One of the things that I have realized I need to work on as I travel this path of discernment is my ability to put into words my understanding of that which is beyond understanding.
I have what I like to believe is a reasonably well-thought-out faith, but I struggle with finding the right words to express what I feel. Furthermore, I am fairly sensitive to the power of words both to hurt and to harm as well as to mark belonging to a group or faction. This is no less true within the church, and I am particularly reluctant to fall into speech patterns which to me seem to indicate a more "evangelical" or "fundamentalist" take on Christianity. My reluctance is deep set (due to various past experiences which I may latter detail on this blog) but these patterns of speech are ubiquitous and familiar: "in my youth" (hilarious phrase considering my considerable current youthfulness) I had evangelical leanings and adopted these speech patterns in order to fit it.
Thus, one of my goals with this blog is to talk about God and faith and theology, to find ways of expressing myself which are honest, accurate, and comfortable. I love the common prayers we use, both in the Alternative Services book and the Book of Common Prayer, and I am very much drawn to their poetry and beauty. However, this appreciation makes me unfortunately afraid of speaking myself, since I want to be able to pray (for example) in a way that is of similar beauty. Hardly a reasonable standard to set for myself, but reasonableness is not aways my strong suit. I hope to overcome this reluctance by practicing in this (nominally) public but also anonymous space.

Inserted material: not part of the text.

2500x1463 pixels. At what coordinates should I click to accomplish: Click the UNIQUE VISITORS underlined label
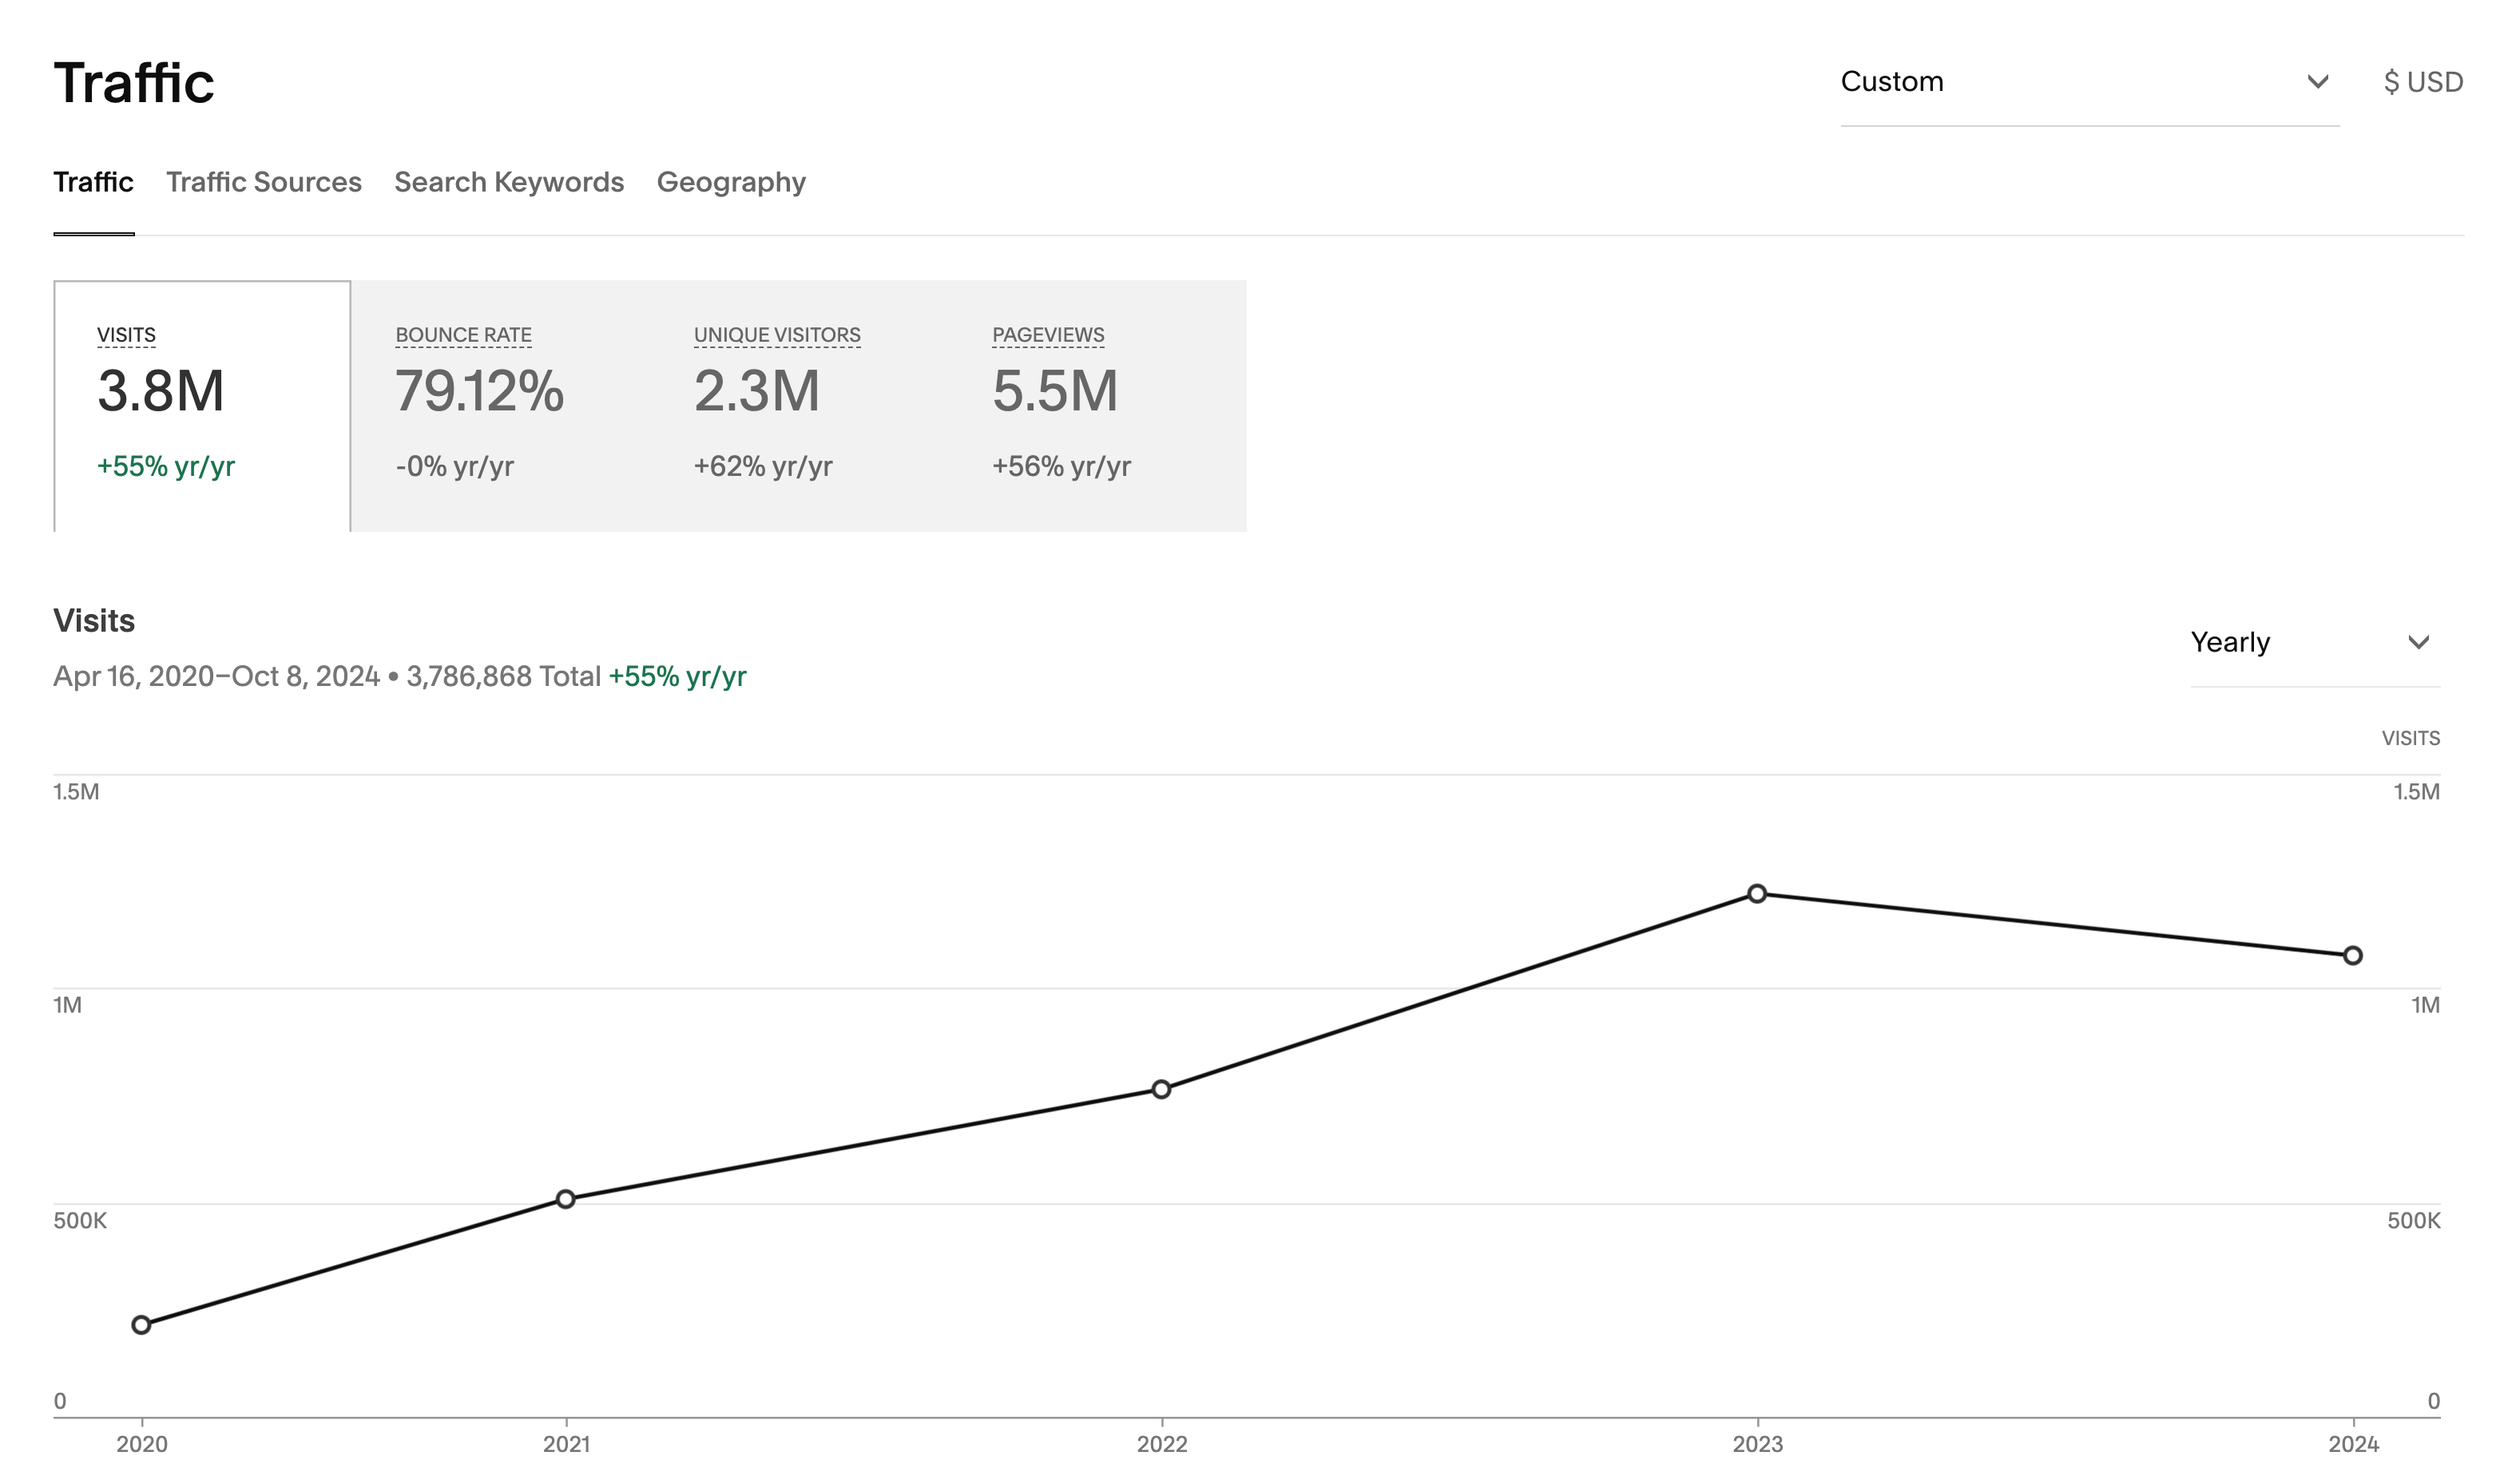pos(777,335)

The converse of new prayers is of course giving new life to old prayers. Jared at Scribere Orare Est is in many ways an inspiration in this sense - in many of his posts he sprinkles everday language with the old-fashioned prayers of the church and thus gives them new depth and meaning; the whole post becomes a prayer. I experienced a similar phenomenon durring Taize prayers, where a sung refrain (e.g. Kyrie eleison) became a response during prayers; we use this response pattern during the prayers of the people, but the meaning of the words seemed different after singing them as a prayer on their own and in Latin. (This doesn't make sense when I explain it like that; perhaps the difference in experience was more contextual. Taize-style worship is in any case quite unique and ought to be experienced by anyone who has the chance.)
This is the context in which I am drawn to write a few reflexions on Mother's Day.
Strong mother God, working night and day,
planning all the wonders of creation,
setting each equation, genius at play:
Hail and hosanna, strong mother God!
I first discovered this marvellous hymn at Holy Trinity, Toronto, which I attended on "Pride Sunday" (i.e. the Sunday on which is held the Pride Parade) one year. It was a very touching service, with the Sunday school children handing out rainbow bracelets to everyone in attendance and the sermon delivered by two teens raised by a lesbian couple. My favorite aspect of this hymn is the way the various verses (mother, father, old, young) do not resort to the "expected" aspect of the position - instead, we sing of strong mother and caring father. It is so easy, especially with Mother's day, to fall back on otherwise outdated notions of motherhood. They are, afterall, familiar and easy. Thus mothers are gentle and pink and loving. Churches too are guilty of this (some purposely). The children's sermon I heard this morning, for example, talked about how a mother's love is always there without us needing to think about it (like breathing), and compared this to God's love.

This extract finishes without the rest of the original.